[Target position data]
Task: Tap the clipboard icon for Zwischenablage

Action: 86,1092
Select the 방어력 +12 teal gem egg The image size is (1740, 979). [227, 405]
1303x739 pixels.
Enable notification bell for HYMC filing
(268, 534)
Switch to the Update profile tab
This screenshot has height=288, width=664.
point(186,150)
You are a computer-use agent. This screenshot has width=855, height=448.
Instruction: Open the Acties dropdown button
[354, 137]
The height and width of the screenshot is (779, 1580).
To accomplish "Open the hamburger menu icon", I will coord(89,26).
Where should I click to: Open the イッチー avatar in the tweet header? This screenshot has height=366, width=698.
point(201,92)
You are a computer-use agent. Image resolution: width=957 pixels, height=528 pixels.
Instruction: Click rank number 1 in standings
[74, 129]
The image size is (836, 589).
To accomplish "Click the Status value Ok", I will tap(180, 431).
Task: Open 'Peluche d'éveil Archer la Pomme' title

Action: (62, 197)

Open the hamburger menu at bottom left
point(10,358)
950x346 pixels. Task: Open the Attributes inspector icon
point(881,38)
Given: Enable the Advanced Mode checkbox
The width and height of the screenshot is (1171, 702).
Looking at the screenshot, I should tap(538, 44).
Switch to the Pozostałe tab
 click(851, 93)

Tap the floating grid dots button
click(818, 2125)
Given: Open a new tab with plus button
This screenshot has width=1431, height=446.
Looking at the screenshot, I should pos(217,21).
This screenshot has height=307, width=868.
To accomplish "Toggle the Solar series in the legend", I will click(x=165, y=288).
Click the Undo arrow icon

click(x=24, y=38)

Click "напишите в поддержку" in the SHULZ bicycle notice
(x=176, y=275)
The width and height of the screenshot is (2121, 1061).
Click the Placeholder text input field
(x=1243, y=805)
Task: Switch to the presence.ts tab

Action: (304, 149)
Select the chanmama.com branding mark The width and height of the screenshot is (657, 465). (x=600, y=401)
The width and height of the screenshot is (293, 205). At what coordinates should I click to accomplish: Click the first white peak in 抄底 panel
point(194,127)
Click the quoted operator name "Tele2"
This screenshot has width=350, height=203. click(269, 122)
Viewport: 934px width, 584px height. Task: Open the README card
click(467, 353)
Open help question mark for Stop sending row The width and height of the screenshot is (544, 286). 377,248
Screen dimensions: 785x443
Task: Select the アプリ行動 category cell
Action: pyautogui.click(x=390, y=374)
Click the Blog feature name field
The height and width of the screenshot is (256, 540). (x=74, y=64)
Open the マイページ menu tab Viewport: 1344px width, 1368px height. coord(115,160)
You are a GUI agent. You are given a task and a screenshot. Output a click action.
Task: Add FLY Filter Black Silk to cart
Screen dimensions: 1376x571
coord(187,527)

Exercise objective: Can you recast the data above as a numbered list, from the line containing "The image size is (836, 589)." through the line containing "click(x=24, y=38)", both included, leaving out blank lines?

Complete answer:
1. The image size is (836, 589).
2. To accomplish "Click the Status value Ok", I will tap(180, 431).
3. Task: Open 'Peluche d'éveil Archer la Pomme' title
4. Action: (62, 197)
5. Open the hamburger menu at bottom left
6. point(10,358)
7. 950x346 pixels. Task: Open the Attributes inspector icon
8. point(881,38)
9. Given: Enable the Advanced Mode checkbox
10. The width and height of the screenshot is (1171, 702).
11. Looking at the screenshot, I should tap(538, 44).
12. Switch to the Pozostałe tab
13.  click(851, 93)
14. Tap the floating grid dots button
15. click(818, 2125)
16. Given: Open a new tab with plus button
17. This screenshot has width=1431, height=446.
18. Looking at the screenshot, I should pos(217,21).
19. This screenshot has height=307, width=868.
20. To accomplish "Toggle the Solar series in the legend", I will click(x=165, y=288).
21. Click the Undo arrow icon
22. click(x=24, y=38)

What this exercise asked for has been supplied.